All this noise and hoopla by Modi and BJP is causing concern in the minds of religious minorities, especially Muslims. Although in past elections also Muslims have faced BJP's rhetoric, but typically they have not been united in making common cause to oppose BJP. Even though over 90 constituencies in India have Muslim population concentration with Muslims forming 25% or more of the population, and thus able to influence the election results, they have not been united in voting. Typically several Muslim candidates from several secular parties run from same constituency thereby dividing the Muslim vote. That often results in the BJP candidate winning from Muslim population constituencies. Also before the election BJP leaders shed crocodile tears for Muslims thereby overcoming their resistance.
However in the state Assembly elections in the last few years in UP and Bihar, two states with large number of voters, Muslims have tried "tactical voting". In this unwritten system senior Muslim leaders and organizations gauge the winning ability of non-BJP candidates in every parliamentary constituency from feedback from ground conditions in the constituencies, and then announce the names of secular party candidates who look like they could defeat the BJP candidate. Even if that secular party candidate is non-Muslim and there is another Muslim candidate running against him, the senior Muslim leaders advise the community to vote for the non-Muslim candidate. Frequently this advice is conveyed to ordinary Muslims in cities through word of mouth, called "puriya" (packet). For instance in Ghaziabad where Shazia Ilmi (AAP) is running but is not expected to defeat BJP's General VK Singh, the leaders have recommended that Muslims vote for Raj Babbar (Congress) who is a much stronger candidate.

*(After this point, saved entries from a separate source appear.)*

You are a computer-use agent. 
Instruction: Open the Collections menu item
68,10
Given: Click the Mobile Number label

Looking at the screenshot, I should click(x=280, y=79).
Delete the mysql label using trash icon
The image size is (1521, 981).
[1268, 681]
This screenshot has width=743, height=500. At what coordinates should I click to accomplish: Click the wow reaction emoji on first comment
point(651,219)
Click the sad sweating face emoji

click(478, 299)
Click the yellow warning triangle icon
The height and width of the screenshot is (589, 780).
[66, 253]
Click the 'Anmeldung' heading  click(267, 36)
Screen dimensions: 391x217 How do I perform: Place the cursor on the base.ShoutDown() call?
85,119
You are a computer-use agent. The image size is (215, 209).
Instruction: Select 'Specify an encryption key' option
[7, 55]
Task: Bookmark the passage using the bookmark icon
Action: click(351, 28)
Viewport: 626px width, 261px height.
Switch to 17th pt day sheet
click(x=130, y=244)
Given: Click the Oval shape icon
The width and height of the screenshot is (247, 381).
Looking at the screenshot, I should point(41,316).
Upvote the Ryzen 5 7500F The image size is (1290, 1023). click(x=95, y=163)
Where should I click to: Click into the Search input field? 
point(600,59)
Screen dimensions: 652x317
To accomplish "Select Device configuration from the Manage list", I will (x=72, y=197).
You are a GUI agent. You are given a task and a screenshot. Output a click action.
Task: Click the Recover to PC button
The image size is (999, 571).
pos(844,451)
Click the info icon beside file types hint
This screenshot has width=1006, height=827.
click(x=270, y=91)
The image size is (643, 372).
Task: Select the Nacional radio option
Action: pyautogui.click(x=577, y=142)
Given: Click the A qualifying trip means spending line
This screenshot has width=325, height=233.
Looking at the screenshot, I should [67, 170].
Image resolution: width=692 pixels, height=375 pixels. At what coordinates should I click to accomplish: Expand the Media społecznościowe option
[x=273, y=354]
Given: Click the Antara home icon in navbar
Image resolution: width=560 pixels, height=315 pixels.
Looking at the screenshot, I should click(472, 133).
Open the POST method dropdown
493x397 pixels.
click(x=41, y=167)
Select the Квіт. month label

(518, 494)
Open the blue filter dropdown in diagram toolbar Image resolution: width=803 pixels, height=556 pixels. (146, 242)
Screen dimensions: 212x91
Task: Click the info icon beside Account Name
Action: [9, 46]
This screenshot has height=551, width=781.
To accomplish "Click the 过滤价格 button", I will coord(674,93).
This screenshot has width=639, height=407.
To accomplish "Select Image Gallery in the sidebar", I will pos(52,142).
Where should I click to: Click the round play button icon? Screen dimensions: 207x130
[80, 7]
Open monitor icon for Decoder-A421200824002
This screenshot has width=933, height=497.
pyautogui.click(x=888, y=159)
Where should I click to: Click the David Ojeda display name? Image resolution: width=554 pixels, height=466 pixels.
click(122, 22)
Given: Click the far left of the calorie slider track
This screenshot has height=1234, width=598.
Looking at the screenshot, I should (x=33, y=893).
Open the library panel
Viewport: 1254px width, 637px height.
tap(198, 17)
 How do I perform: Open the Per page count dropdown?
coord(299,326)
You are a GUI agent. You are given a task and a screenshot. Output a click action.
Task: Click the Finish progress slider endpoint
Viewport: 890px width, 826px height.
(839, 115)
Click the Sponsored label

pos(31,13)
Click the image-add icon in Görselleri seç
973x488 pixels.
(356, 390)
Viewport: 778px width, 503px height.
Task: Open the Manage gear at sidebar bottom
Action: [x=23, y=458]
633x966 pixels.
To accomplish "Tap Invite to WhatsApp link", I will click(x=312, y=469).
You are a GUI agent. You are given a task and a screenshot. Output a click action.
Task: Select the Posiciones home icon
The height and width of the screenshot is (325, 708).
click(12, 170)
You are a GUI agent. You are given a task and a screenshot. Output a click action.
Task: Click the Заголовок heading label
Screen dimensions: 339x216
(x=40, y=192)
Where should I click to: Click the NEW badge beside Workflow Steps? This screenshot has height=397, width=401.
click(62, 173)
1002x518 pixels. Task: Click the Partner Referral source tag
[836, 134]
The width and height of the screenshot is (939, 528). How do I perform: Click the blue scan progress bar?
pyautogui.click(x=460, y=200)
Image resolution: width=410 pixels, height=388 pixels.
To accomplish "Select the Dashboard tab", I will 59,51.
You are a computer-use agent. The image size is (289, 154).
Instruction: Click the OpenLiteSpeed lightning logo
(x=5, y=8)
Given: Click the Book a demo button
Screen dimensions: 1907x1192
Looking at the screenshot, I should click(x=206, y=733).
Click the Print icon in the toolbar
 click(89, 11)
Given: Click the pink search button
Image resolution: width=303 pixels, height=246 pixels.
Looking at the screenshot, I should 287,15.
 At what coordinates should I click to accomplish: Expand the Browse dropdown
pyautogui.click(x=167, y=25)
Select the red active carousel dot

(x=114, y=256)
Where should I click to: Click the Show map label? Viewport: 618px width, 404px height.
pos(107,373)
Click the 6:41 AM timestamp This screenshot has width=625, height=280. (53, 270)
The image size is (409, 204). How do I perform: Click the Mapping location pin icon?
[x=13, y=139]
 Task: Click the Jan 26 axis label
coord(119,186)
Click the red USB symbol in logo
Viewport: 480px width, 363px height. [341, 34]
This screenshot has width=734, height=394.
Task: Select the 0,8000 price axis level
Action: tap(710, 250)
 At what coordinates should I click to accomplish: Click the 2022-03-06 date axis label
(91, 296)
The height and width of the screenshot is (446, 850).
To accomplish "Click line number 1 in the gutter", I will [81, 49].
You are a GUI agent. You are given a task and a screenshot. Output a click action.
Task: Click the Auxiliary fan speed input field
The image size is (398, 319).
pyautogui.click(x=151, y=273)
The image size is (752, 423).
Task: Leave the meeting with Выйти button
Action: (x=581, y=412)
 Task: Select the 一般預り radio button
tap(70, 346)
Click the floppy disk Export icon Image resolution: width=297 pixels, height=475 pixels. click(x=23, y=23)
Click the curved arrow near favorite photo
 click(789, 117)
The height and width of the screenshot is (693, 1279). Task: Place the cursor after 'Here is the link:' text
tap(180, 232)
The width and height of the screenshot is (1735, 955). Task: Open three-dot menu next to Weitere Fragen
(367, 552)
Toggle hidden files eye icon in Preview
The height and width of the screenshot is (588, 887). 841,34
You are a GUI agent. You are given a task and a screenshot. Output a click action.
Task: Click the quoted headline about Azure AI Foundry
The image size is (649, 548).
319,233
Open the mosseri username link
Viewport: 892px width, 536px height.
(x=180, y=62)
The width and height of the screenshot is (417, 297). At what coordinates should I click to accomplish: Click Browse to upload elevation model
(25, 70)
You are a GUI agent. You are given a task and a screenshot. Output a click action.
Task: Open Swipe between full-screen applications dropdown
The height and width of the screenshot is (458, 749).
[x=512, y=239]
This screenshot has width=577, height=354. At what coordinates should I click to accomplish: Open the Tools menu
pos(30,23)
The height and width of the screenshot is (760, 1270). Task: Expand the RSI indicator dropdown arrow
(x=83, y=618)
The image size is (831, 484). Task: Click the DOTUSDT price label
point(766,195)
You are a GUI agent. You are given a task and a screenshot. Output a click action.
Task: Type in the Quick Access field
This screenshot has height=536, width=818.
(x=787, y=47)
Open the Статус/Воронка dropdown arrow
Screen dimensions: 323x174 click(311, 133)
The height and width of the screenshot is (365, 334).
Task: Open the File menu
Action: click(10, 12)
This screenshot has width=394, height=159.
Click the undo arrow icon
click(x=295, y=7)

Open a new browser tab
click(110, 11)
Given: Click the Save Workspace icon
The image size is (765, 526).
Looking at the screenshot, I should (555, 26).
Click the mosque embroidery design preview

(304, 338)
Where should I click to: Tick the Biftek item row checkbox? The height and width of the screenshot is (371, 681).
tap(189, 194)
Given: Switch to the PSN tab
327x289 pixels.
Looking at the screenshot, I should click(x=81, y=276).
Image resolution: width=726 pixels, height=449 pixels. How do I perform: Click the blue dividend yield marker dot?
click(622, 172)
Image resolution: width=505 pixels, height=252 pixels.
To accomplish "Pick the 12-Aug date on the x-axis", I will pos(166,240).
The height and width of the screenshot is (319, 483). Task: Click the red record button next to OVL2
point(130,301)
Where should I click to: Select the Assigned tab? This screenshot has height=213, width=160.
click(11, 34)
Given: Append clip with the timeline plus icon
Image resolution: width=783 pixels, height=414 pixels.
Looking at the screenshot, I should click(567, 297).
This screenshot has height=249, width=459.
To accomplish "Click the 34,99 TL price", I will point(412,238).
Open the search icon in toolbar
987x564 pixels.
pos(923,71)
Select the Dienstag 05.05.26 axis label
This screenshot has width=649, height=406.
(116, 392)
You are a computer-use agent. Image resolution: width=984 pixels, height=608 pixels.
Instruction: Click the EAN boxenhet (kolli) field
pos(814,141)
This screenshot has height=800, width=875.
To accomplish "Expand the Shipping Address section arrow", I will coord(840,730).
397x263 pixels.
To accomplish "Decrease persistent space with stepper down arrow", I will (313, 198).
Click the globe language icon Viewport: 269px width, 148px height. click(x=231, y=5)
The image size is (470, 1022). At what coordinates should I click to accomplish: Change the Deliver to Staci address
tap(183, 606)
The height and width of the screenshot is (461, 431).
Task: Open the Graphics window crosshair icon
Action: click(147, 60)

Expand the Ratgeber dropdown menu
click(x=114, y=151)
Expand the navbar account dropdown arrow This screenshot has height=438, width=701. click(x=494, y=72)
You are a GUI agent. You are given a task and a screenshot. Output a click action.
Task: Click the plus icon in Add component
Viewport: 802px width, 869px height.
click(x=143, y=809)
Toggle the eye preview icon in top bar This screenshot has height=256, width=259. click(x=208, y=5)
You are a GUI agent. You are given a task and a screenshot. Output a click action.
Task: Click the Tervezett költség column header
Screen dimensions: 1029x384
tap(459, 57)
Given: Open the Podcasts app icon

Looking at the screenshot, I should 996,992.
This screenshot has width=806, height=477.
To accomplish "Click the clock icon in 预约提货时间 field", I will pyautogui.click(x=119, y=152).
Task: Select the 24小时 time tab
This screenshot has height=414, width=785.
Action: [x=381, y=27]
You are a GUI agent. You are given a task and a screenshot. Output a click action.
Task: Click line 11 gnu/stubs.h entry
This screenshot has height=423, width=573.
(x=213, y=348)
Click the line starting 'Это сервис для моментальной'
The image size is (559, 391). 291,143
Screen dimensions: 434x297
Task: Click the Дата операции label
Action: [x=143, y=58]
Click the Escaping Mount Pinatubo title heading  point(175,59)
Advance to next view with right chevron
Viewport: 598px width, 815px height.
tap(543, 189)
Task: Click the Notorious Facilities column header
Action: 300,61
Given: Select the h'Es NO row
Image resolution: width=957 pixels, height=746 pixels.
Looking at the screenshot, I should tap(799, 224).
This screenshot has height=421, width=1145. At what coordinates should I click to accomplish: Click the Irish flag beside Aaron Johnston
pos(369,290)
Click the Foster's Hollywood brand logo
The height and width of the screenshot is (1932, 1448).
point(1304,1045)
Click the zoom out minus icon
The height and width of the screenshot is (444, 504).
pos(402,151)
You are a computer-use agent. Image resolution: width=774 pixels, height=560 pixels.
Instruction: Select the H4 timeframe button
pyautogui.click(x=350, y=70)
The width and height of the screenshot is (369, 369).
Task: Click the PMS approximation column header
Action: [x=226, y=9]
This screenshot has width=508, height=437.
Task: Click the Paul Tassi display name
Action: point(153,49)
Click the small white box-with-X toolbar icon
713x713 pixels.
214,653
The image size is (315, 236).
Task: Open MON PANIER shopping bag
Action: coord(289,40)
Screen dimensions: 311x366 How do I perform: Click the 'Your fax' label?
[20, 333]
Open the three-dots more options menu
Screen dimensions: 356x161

2014 parliamentary election is the first time that Muslims are experimenting with "tactical voting" in the election to parliament. Two days before polling on April 9 and 10, in many constituencies in north India, the Joint Committee of Muslim Organizations led by Syed Shahabuddin, renowned leader of the Muslim community, sent out its recommended "tactical voting" list of candidates. Throughout UP and Bihar some Muslim candidates who are not strong and whose candidature in the 2009 election resulted in the division of Muslim votes, are withdrawing from contest this year. It is to prevent the division of Muslim votes. Thus in Varanasi from where Modi is running, and is being opposed by Arvind Kejriwal of AAP, Mukhtar Ansari , strong Muslim candidate of the 2009 election who performed very well against senior BJP leader MM Joshir, has withdrawn. That should enable Kejriwal a strong secular candidate to give tough fight to Modi, as the votes of about 3 lakh Muslims in Varanasi will not be divided.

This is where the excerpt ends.